Glucose intolerance and increased hepatic PEPCK expression in the offspring of DEX mothers at the 21st day of life was previously reported in a former study [2]. Besides PEPCK, our experiments showed that antenatal exposure to DEX leads to a concomitant increase in hepatic G6Pase expression. Notably, this is the first study to further describe that the offspring of DEX mothers also have increased whole-body conversion of pyruvate into glucose at weaning. This description is of relevance because it shows that the already known upregulation of hepatic PEPCK programmed by in utero exposure to DEX is accompanied by increased conversion of pyruvate into glucose. Importantly, we previously described that insulin levels are not modulated in 21-day old offspring born to DEX-treated mothers [29]. Hence, it is plausible to assume that, rather than reduced insulin levels, transcriptional changes in the liver are the putative causes of increased gluconeogenesis presently described in the offspring born to DEX-treated mothers.
The transcriptional mechanism underlying a long-lasting increase of PEPCK in liver of DEX offspring is relatively unexplored. A direct action of DEX in the fetal liver is the triggering event for such mechanism, as increased PEPCK was still detected in rats born to DEX-treated mothers and breastfed by vehicle-treated mothers [34]. A more recent study described that the offspring of DEX mothers exhibit increased serum glucagon levels during lactation period until the 21st day of life [29]. This data may help to explain the already described upregulation of hepatic PEPCK and G6Pase, as these enzymes are classically known as being stimulated by glucagon.
Exposure to DEX during late pregnancy has been reported to increase hepatic expression of HNF-4α during the rat fetal life and to increase glucocorticoid receptor (GR) expression at the 5th day after birth [2,35]. In this context, our findings demonstrating increased PGC-1α association with HNF-4α in liver of the offspring of DEX mothers at L21 is of pivotal relevance, as this nuclear co-activator was described to boost both GR and HNF-4α transcriptional activity over the Pck1 gene [36]. Importantly, PGC-1α also plays a determinant role in modulating HNF-4α transcriptional activity over G6pc gene in liver cells [37].

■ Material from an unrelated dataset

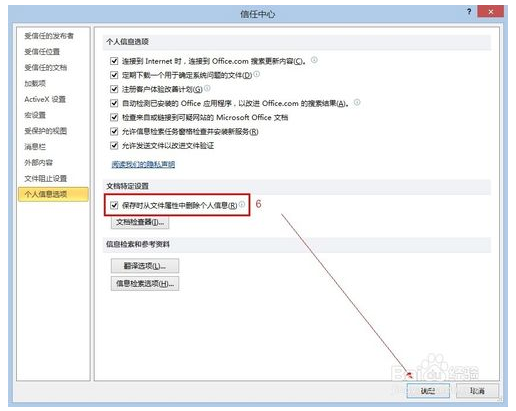
Task: Toggle check Microsoft Office documents from suspicious sites
Action: 114,117
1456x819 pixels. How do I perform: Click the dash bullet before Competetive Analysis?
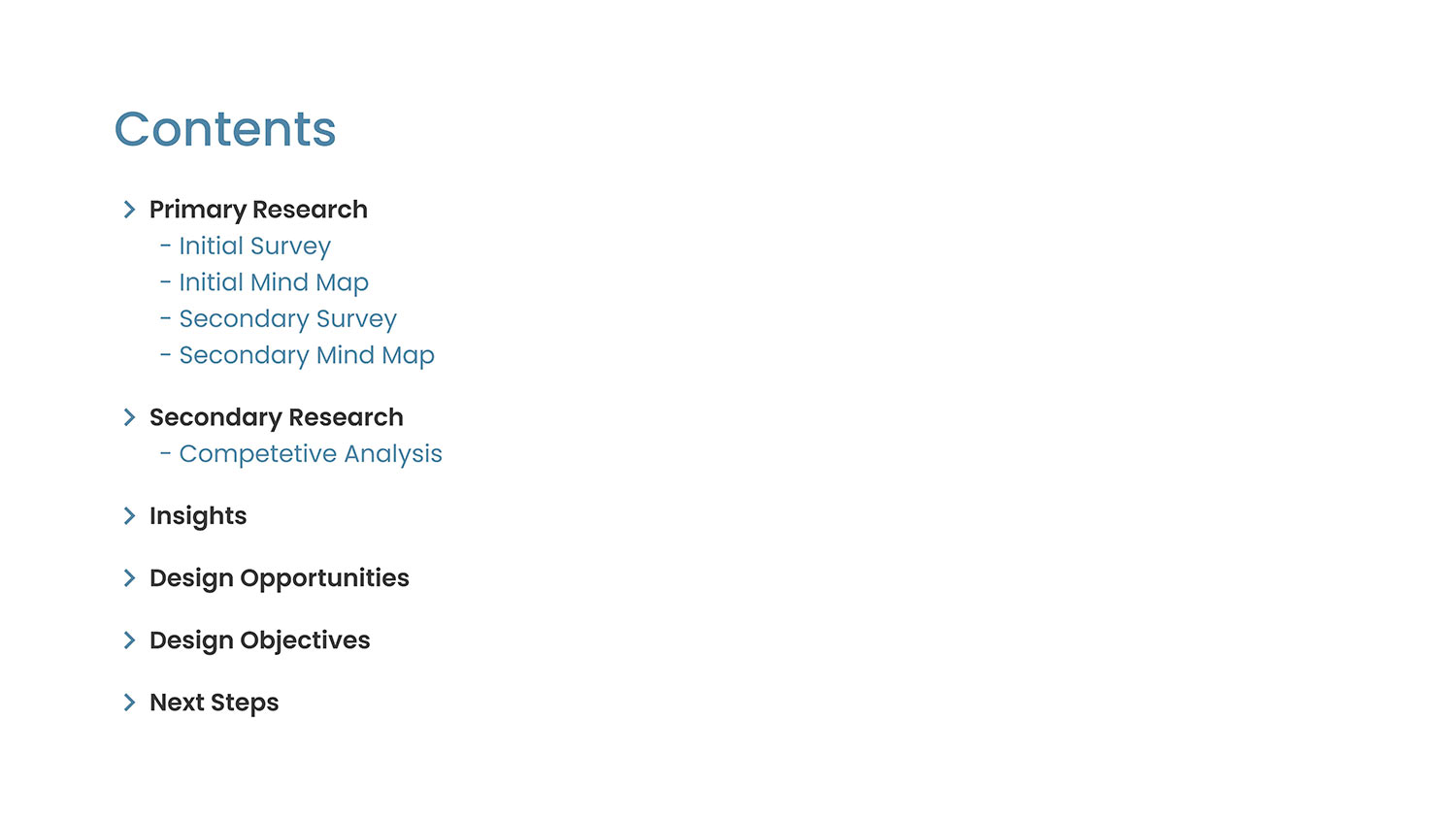(x=166, y=454)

We also found that epigenetic regulation of hepatic Ppargc1a promoter was associated with a decreased expression of this gene in the prepubertal offspring of DEX mothers. A reduction in Ppargc1a mRNA expression was already noted in liver of adult rats born to mothers either exposed to DEX or subjected to prenatal stress [38,39]. The present investigation reveals that this consistent suppression in hepatic Ppargc1a mRNA seen in rats exposed to antenatal DEX correlates with an increase in Ppargc1a promoter cytosine methylation. This mechanism has already been reported in skeletal muscle, where cytosine methylation of the Ppargc1a promoter within non-CpG islands was described to repress PGC-1α expression [11]. Methylation of the Ppargc1a promoter was also reported to be acutely inhibited by exercise, leading to a short term increased in PGC-1α expression in skeletal muscle [12]. However, these interesting data contrast with the presently found high levels of protein PGC-1α in the liver the offspring born to DEX mothers.

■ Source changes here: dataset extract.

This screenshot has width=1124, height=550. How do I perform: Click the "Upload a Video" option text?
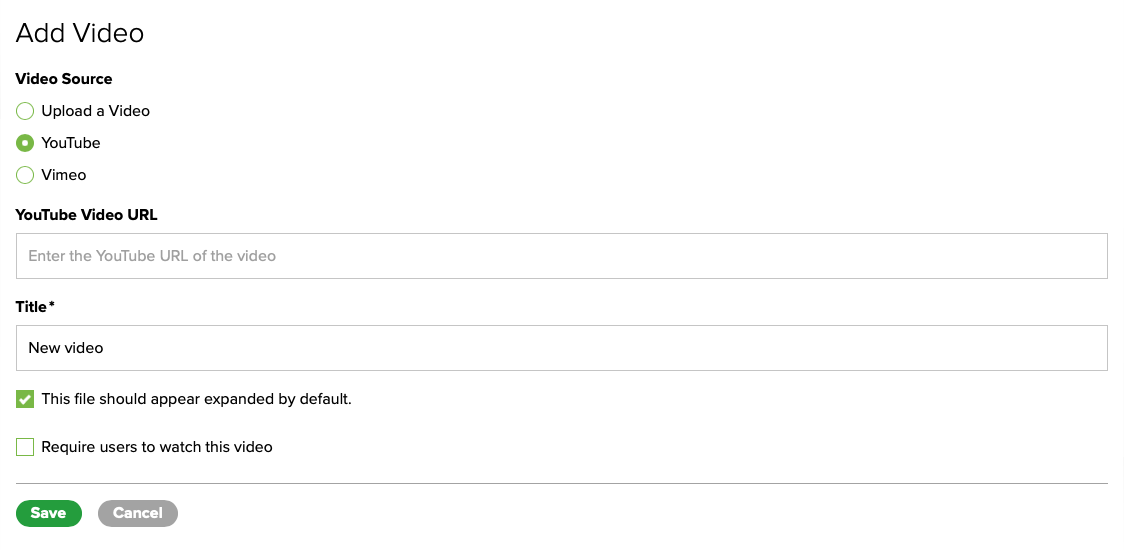(95, 111)
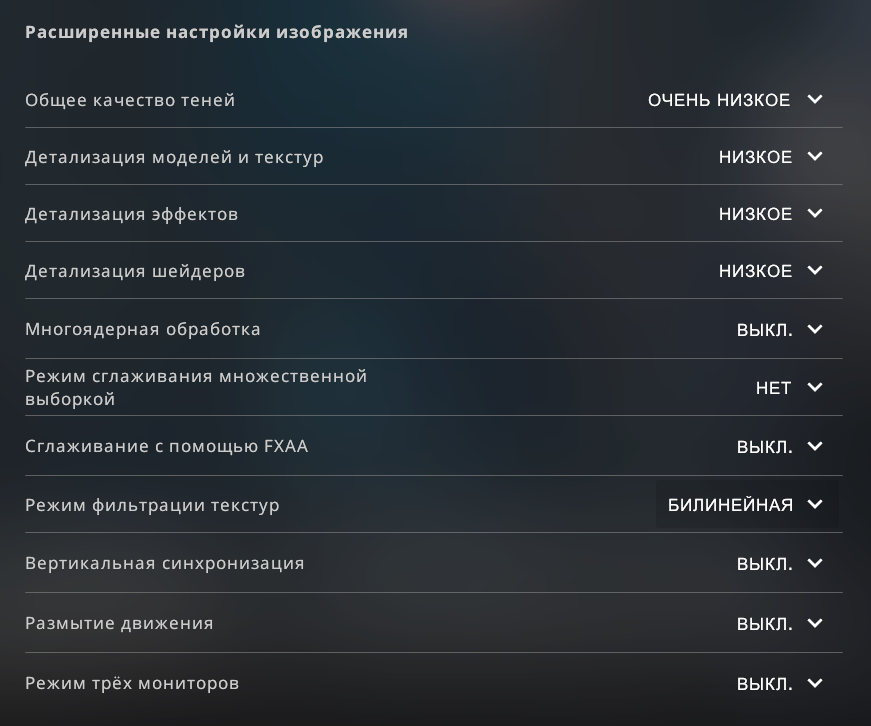Click the chevron beside the НЕТ value
The width and height of the screenshot is (871, 726).
coord(815,387)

Hence, we hypothesized that an additional post-transcriptional mechanism would prevail in the liver the offspring of DEX mothers so that an increase of PGC-1α protein content occur at weaning, despite the reduced Ppargc1a transcription. This hypothesis revealed itself to be plausible, considering that we found a progressive decrease in miR-29a-c expression in liver of the offspring of DEX mothers, reaching minimal values on the 21st day of life.
Supporting this proposition, it has previously been demonstrated that PGC-1α is a validated target for miR-29a-c. Overexpression of miR-29a-c in liver cells was able to reduce PGC-1α protein content without affecting Ppargc1a mRNA levels. Moreover, overexpression of miR-29a-c reduced G6Pase expression in liver cells and pyruvate conversion into glucose by obese mice [13]. Besides its regulation by miR-29a-c, it must be stressed that PGC-1α content is degraded by the ubiquitin proteasome system [40]. Such mechanism is increased in the adipose tissue of obese individuals [41]. Therefore, current experiments do not rule out that changes in PGC-1α degradation might be taking place in the liver rats born to DEX-treated mothers.
Aside from its role in the control of gluconeogenesis, PGC-1α is also recognized as a crucial regulator of mitochondrial biogenesis [42]. In accordance with high levels of PGC-1α, our results evidenced the enhanced relative content of mitochondrial DNA and respiration markers in liver of the offspring born to DEX mothers.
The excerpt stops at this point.